(All pictures taken by me, at my homecity Thessaloniki, Greece, 2017)
Don't change the people you love. Hold them by your side, as they are. Cherish their flaws, understand their differences, have fun with their weird habits. They may be picky, beautiful, humble, immature, proud, tired, over-loved (if such thing exists), shy, ashamed, spoiled, kind, generous. People can be so many things at the same time and they can be both positive and negative ones. They can have it all and they might have nothing at all. But they all have something that is meant for you and something that they can never give to you.
Let them grow by your side whatever they are. To evolve, to bond with you and allow to yourself to tie with them its best part; your most powerful and compassionate one. Let each one of them to know you, to touch you, to hug you. Emotionally. Physically. Let them see your soul and let them show you theirs. Let them reach you and let them go. Let them find out what you feel for them, the love, the respect, the admiration. Let them know how important they are to you, how much their presence means, how bigger your heart grows around them and how less significant your problems seem when they are smiling to you.

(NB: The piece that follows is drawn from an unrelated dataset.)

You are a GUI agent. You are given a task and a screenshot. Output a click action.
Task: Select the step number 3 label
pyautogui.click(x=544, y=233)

Let all of them teach you the lessons that life made them learn, to show you images their eyes have captured, sounds that their ears have listened to and words are poor to describe, smells that made their early childhood more tasty. Let them give you the things they wish, the things they can, those they love the most, the ones that don't make them sad or the ones they feel proud of. Let them be what they can next to you. Don't change them, don't even try. And for God's shake, don't change them for someone else just because it's easier. Let them introduce themselves the way they are and let them stay this way. And if you see they do hesitate to reveal their real face, give them the space and the encouraging words they need. Sometimes it’s only one word that people need to hear. It takes one look to undress themselves for you. Other times it is one notion that they seek for before opening their soul in front of you. But you can never know if you focus on changing people, instead of learning and listening to them.
You know it's that fear that makes people hide most of the time. The fear that you won't like what you see, the fear that you won't approve and you will be forced to change them. It's the fear that you will demand that change from them and the fear that they won't be able to do that for you. It's that same fear that makes them shut down to themselves and leave you outside. And it's the fear that you will so easily replace them when they won't change for you. People are irreplaceable. You can replace your broken mug or your broken bicycle, you can replace your BMW with the newest model or you iPhone with its newest version, you can change the cigarettes you smoke with lighter or richer in flavor depending your taste, you can change your eating habits or the way you have sex. You can change your style, your hair color, your gender, your name, your religion. You can change your citizenship, your country, your job, your political orientation. But when you love someone you cannot change him/her for someone else. You have to stop loving them to do so. And if you still love them you, you cannot ask them to change. You see, when you change something it means you don’t like it anymore, you don’t need it anymore or it doesn’t do the job that you wanted it to do.
People do change sometimes. Not because you ask them to neither because they want to. They change because of certain events, under circumstances, through experiences they didn't expect. They grow, they feel, they learn. Eventually they turn into something different, better or worse, into a new version of themselves. People change but you shouldn't ask them to. In case you are close to them when they face the change, you should keep in mind that they are not the same person anymore and maybe you are not the same you used to be. You should be ready to love them again, to learn them again, to let them be all over again. And you should be ready to let that powerful part of yours that has been left to bond with them to be used. You have to use that strong and compassionate part, your love. Let them be who they are, let them love you the way they can, let them be loved by you for what they are, what they have become. And let your love grow. Let your love breathe.
Can you imagine yourself being forced to change? I’m pretty sure you were asked at least once to do so and I’m absolutely sure that for one single moment you did that change to please someone you loved a lot. And I am talking out of my own personal experience that when you changed that little thing, or refused to do the smallest action, say the word that was annoying them or when you quitted that habit that bothered them, you were feeling caged, trapped, oppressed. It doesn’t matter what someone asks you to change, it matters why they ask you to. And to my mind when someone asks you to do that, there are signs of not being satisfied. But we are not a project to be implemented perfectly. We are not a job to be done in accuracy. We are not an experimental object, nor the observatory of someone else’s sociological study. Each one of us is a piece of art. For that, if you ever feel the need to change someone, think again. Would you change a masterpiece? Would you buy a painting and then color it again because you love some specific colors? Would you buy a book and write it again when you don’t like the story? Would you interrupt a theatrical performance just to make it better according to your opinion?
Why should you change a person? Why should you change someone you love? Why should you ask someone to change what they love, because probably people like themselves the way they are. Why should you ask yourself to do that to someone else when you, yourself, wouldn’t be willing to change a thing?
For all this, for all those questions, for all this thinking I tell you once again to not change the people you love. Let them be, let them breathe. And most of all, let them know that their being, their breathing is what you love the most.